Carol, confined to the hospital, could not know that her mother was rapidly
becoming entangled in her own web of lies and misdeeds. The checks Marie
had written for the furniture for Carol’s apartment had bounced, as had many
others, including some written for premiums on the policy on Carol’s life.
The bank filed charges, and Marie was arrested, and then released on bail.
In Florida, Mike Hilley was slowly coming to the conclusion that his father had
not died of natural causes. He placed a call to the Calhoun County coroner
asking about he possibility of an exhumation, and was told that he would need
lots of solid evidence for one to take place.
But it was Eve Cole who sounded the final alarm. Eve was Carol’s
friend from church, and she had been present at Carol’s apartment one night
during the summer when Marie had given Carol an injection. When she called
Carol at Carraway Methodist, Carol mentioned offhandedly that Marie had given
her more injections during her hospitalization. Concerned, Eve told
Carol’s Aunt Freeda, who called Mike Hilley, who in turn called his sister to
find out the truth. Yes, she told him, Marie had given her shots.

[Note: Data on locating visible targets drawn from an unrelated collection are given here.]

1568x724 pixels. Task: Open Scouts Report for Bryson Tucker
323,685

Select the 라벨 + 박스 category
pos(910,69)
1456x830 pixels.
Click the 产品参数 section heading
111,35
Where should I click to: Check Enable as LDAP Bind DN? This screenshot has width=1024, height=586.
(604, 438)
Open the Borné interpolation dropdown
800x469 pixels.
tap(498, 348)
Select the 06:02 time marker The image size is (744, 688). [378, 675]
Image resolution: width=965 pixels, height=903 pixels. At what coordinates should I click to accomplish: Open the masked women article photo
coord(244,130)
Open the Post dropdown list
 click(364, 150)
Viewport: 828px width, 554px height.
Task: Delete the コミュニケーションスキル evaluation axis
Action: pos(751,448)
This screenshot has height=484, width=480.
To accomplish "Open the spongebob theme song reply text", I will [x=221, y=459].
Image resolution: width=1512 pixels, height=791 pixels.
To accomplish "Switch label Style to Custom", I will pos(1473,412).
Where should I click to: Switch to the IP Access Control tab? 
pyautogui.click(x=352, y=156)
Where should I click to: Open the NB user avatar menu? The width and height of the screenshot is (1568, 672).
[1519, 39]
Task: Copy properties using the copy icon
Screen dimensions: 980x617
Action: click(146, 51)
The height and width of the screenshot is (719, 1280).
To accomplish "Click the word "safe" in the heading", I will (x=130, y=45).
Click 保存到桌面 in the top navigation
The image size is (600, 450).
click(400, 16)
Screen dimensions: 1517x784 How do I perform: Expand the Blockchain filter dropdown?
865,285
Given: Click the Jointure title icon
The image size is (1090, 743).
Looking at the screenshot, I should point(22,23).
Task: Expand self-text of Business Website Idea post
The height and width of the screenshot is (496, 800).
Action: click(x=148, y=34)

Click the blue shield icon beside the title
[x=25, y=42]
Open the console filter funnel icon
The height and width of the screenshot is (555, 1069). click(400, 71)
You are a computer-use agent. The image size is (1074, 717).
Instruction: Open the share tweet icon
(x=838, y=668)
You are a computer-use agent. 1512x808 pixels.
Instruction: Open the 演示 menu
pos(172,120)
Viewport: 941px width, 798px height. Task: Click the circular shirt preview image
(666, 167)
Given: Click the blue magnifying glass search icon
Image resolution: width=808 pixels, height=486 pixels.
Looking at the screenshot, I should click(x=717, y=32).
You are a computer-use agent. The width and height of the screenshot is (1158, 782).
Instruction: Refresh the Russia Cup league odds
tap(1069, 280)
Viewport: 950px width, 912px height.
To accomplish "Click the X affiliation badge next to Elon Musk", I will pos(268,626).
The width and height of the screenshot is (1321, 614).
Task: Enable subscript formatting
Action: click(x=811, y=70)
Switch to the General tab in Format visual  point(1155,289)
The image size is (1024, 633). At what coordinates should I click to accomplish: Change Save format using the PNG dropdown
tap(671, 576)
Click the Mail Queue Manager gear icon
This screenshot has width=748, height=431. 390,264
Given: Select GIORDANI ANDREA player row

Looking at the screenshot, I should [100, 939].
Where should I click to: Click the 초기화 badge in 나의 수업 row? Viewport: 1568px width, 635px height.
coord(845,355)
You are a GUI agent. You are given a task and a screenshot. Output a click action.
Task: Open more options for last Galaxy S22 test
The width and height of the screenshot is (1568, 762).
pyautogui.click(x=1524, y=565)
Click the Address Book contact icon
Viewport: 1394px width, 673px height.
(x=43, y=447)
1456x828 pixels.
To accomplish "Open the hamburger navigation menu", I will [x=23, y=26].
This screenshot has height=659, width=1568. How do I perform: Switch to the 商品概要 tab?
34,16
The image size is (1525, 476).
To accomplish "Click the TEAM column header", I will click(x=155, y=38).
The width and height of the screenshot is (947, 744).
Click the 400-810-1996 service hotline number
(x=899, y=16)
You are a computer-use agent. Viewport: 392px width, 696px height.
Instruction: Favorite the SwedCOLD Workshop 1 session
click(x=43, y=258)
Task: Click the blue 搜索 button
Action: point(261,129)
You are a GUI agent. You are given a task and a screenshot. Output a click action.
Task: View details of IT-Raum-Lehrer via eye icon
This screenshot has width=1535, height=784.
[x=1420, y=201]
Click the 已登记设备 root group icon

Mike then called Dr. John Elmore, who, although he didn’t believe Marie was
poisoning Carol, though she was part of the overall problem. He asked
Marie not to visit Carol for a while.
Marie became frantic. The day after Dr. Elmore told her of his wishes,
she removed Carol from Carraway Methodist, saying she was taking her daughter to
the Mayo Clinic or to Ochsner Hospital in New Orleans. Carol had been at
Carraway Methodist for three weeks, she said, and hadn’t improved. She
was taking her where she could get better care. Mother and daughter spent
that night at a motel, and the next day Carol was admitted to University of
Alabama Hospital in Birmingham. Dr. Brian Thompson was assigned to her
case.
On September 20, 1979, Marie was arrested again on more check charges and the
rest of Carol’s family took the opportunity to reveal their suspicions to
Carol’s doctor. Though the story was fantastic, Dr. Thompson took it
seriously. He checked Carol’s fingernails and toenails for Aldridge-Mees
lines, white deposits clearly visible in the nails of those who’ve been dosed
with arsenic. The lines appeared on every nail. Dr. Thompson felt
sure that further tests would reveal that Carol Hilley was loaded with arsenic,
and had been so for a long time.
Upon hearing his sister’s diagnosis, Mike Hilley wrote a long letter to Ralph
Phillips, the Calhoun County Coroner. He recounted his father’s rapid
decline and death, Lucille Frazier’s death, Marie’s various checking and
banking troubles, and Carol’s illness. His mother was mentally ill, he
asserted, and he wanted to help her. Marie, still in jail on check
charges, was now officially under suspicion of murder and attempted murder.